Czwarty raz w tym roku zielonogórscy strażacy wyjeżdżali do uszkodzonej rury gazowej. – To śmiertelnie niebezpieczna awaria. W każdej chwili może dojść do wybuchu albo podtrucia mieszkańców okolicy – ostrzega st. kpt. Ryszard Gura, rzecznik zielonogórskich strażaków.
Około godz. 9.00 przez Zieloną Górę przejechało kilka wozów strażackich na sygnałach. Pędziły w kierunku Nowego Kisielina. – Doszło tam do uszkodzenia gazociągu średniego ciśnienia – informuje st. kpt. Ryszard Gura, rzecznik zielonogórskich strażaków. Wyciek gazu to śmiertelne niebezpieczeństwo.
Na miejscu okazało się, że na ul. Grabowej w Nowym Kisielinie łopata koparki uszkodziła rurę gazową średniego ciśnienia. Operator maszyny nie miał planów lub je zbagatelizował. – Przy tego typu pracach ziemnych operator powinien być zaznajomiony z planami – mówi st. kpt. Gura.
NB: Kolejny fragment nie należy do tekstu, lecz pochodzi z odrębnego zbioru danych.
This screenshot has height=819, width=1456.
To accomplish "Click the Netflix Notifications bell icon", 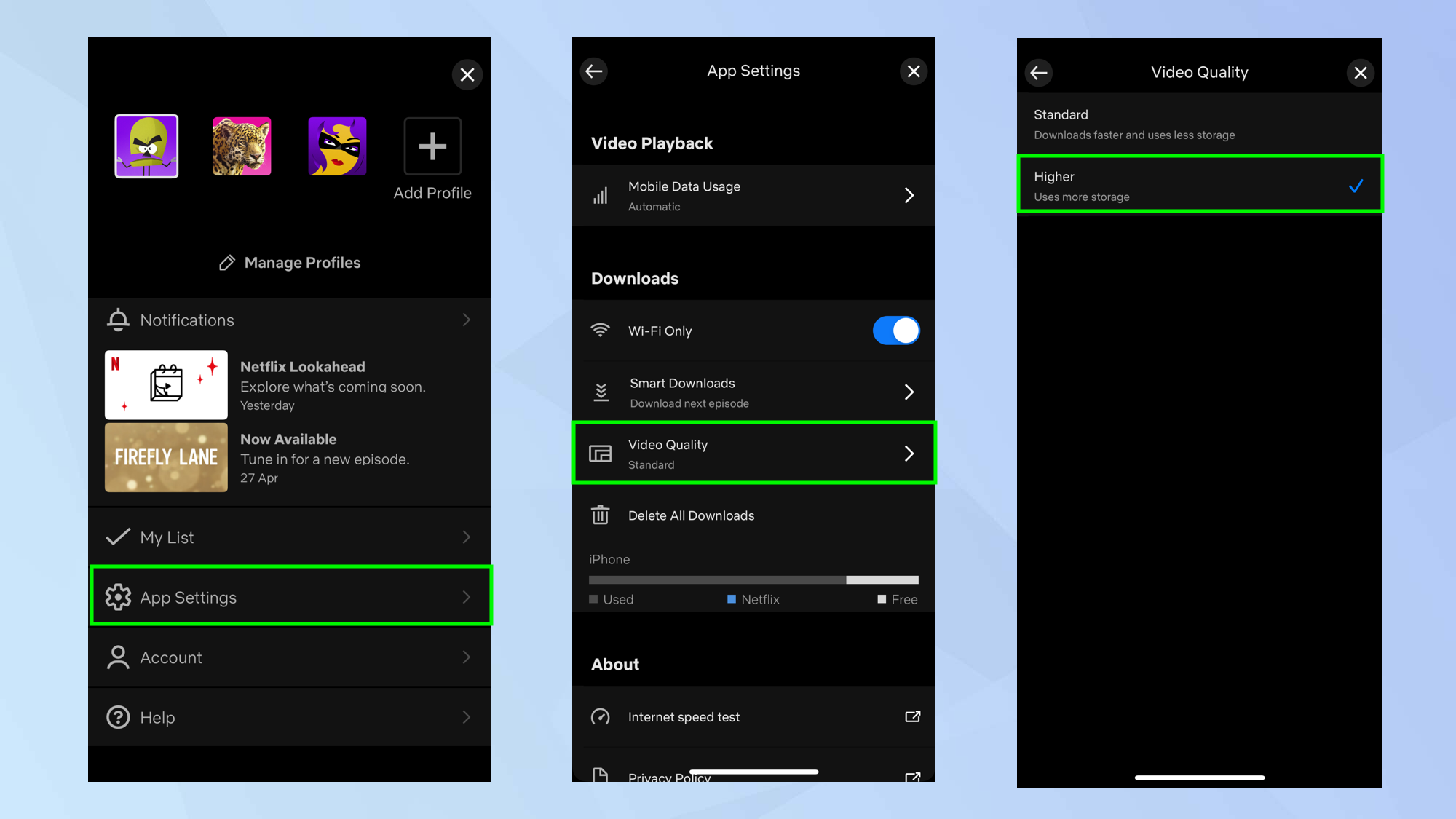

Na szczęście strażacy szybko opanowali wyciek gazu. Pęknięta rura została uszczelniona do czasu przyjazdu pogotowia gazowego. Dzięki szybkiej reakcji straży pożarnej, nie trzeba było ewakuować okolicznych mieszkańców. – Wyciek gazu to śmiertelne niebezpieczeństwo. W każdej chwili może dojść do wybuchu lub podtrucia mieszkańców – wyjaśnia st. kpt. Gura. Wybuch jest realny, bo z rury o średnicy 630 mm wydobywa się gaz pod ciśnieniem dwóch atmosfer.
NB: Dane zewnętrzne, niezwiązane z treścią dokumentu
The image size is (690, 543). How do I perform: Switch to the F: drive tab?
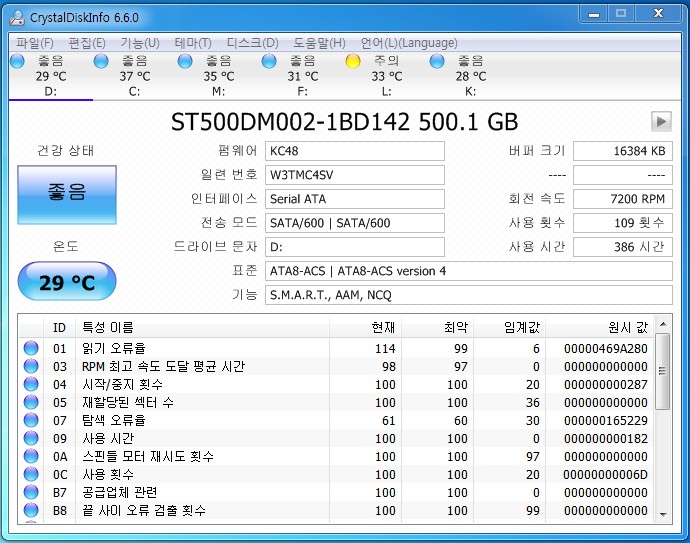pyautogui.click(x=303, y=91)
Zielonogórscy strażacy przeszli szkolenie z zakresu radzenia sobie z gazowymi awariami. – Zwłaszcza, że to już czwarta taka nasza akcja w tym roku – mówi st. kpt. Gura. 12 maja doszło do uszkodzenia rury gazowej przy ul. Podgórnej. Gazociąg rozerwalna koparka, koparka również uszkodziła rurę gazowa przy zbiegu ulic Tylnej i Sikorskiego. Do zdarzenia doszło 8 maja. Konieczna była wtedy ewakuacja mieszkańców. 15 lutego podczas wykopów osuwająca ziemia rozszczelniła zawór gazowy koło stacji benzynowej przy ul. Łużyckiej.